Their music has had a moody, brooding quality since the beginning. But 40 years ago it was the sort of moroseness typical of that one kid (or kids) everybody seems to know in high school who bemoans how miserable life is while simultaneously relishing the fact. Nowadays, Orzabal is no longer as enthralled with the “beauty of decay” as he was on 1993’s “Break It Down Again.” Instead, he admits on “End of Night” that he “can’t see the beauty / for all the hurt.” On “Rivers of Mercy” he asks, “Dare I imagine some faith / and understanding?” a question he and Smith wouldn’t have imagined posing 40 years ago.
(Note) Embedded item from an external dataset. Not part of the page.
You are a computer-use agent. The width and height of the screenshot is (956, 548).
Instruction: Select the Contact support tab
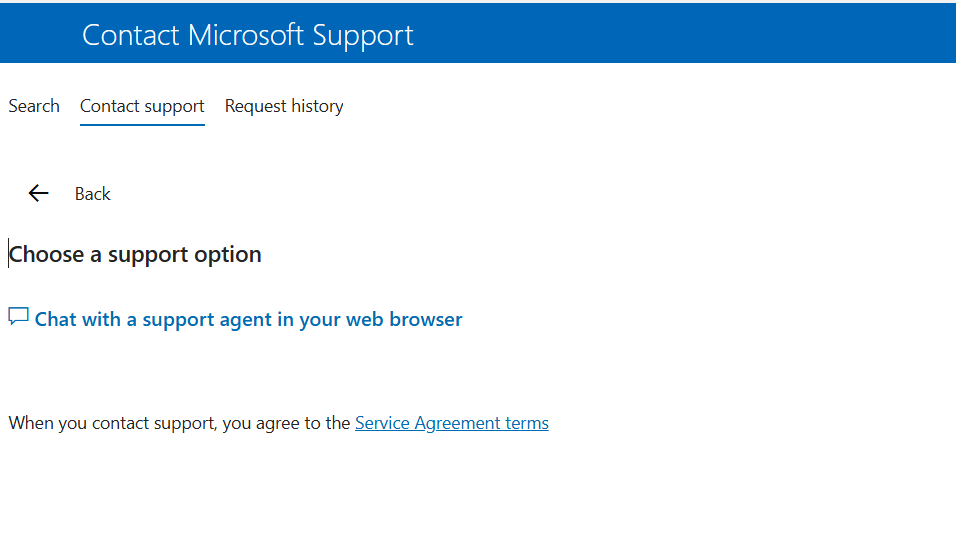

Death. Loss. Grief. The Tipping Point sounds like a slog to listen to. It’s not. Melancholy and somber though it is on occasion, it’s anything but lugubrious. At times, there’s real joy on it. Orzabal is positively ebullient on “End of Night” as he describes finding new love: “Mistral came along just like / a hurricane / Blew down all the walls / and gave me life again.” Of his new wife, he says on “No Small Thing” simply, “You’re my way out of hell.”
Upbeat melodies paired with vaguely gloomy and sinister lyrics has always been Tears for Fears’s musical trademark. The former is to be heard here no less than the latter. Smith delights in mocking their youthful follies on “Long, Long, Long Time.” The standout track is the pulsating “My Demons,” which is all throbbing synths accompanying Orzabal’s staccato vocals. It’s the hardest Tears for Fears have sounded since “Laid So Low (Tears Roll Down)” and “Lord of Karma” 30 years ago. Close your eyes and you can hear shades of “Shout” at the end, along with a smirk in Orzabal’s voice as he bellows “my demons / don’t get out that much.” Not for the last 17 years, anyway. Their thematic concerns on the album may afford the duo less scope to express them, but when they do, Smith and Orzabal’s pop sensibilities remain strong as ever.